▶ PROBLEM TO WORK ON:
Return the following lines and nothing else: the one holding "At what coordinates should I click to accomplish: Open" and all those after it in the records below, unchanged, minus any pictures.

━━━ DATA RECORDS

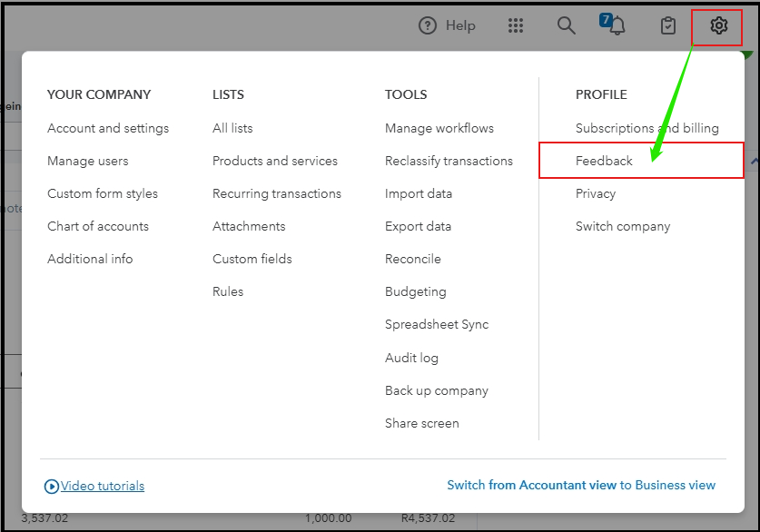The width and height of the screenshot is (760, 532).
Task: Open the Audit log
Action: [x=411, y=358]
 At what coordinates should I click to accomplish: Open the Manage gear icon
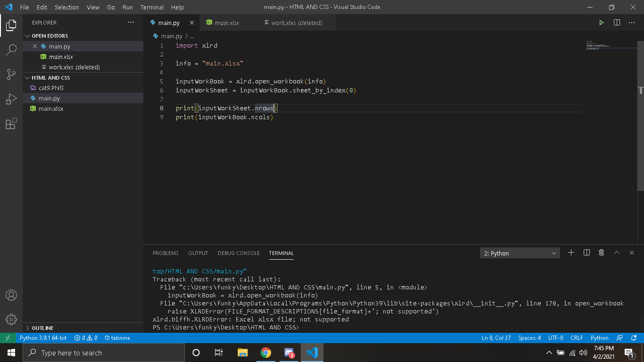coord(11,319)
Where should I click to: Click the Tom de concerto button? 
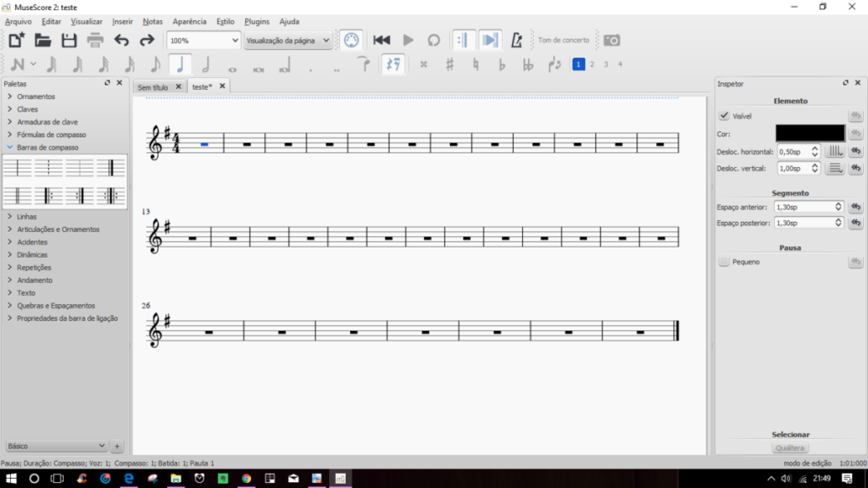point(563,40)
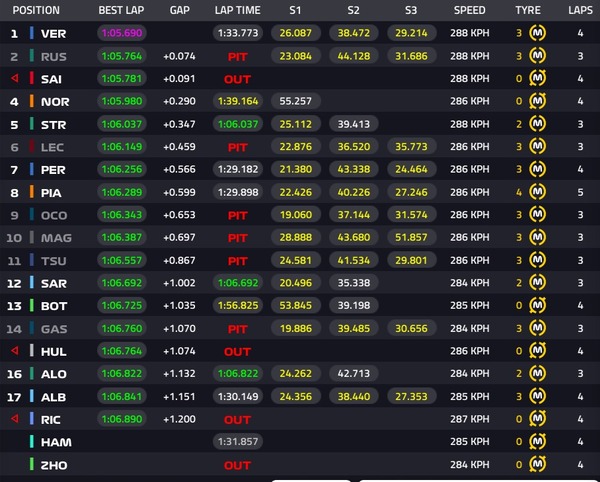The width and height of the screenshot is (600, 482).
Task: Click the OUT status for ZHO
Action: click(237, 465)
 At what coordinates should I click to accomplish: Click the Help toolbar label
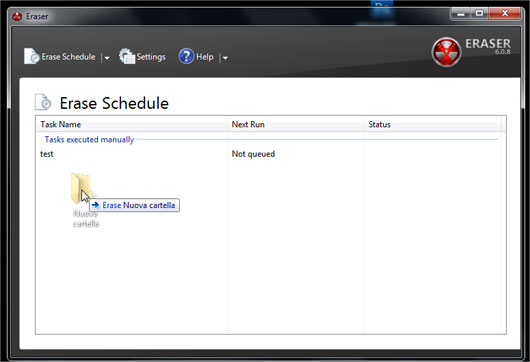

━━━━━━

▶ ANSWER BOX:
 At what coordinates should I click to accomplish: Open the Manage gear icon
coord(11,319)
Where should I click to: Click the Tom de concerto button? 
point(563,40)
The width and height of the screenshot is (600, 482).
Task: Click the OUT status for ZHO
Action: click(237, 465)
 At what coordinates should I click to accomplish: Click the Help toolbar label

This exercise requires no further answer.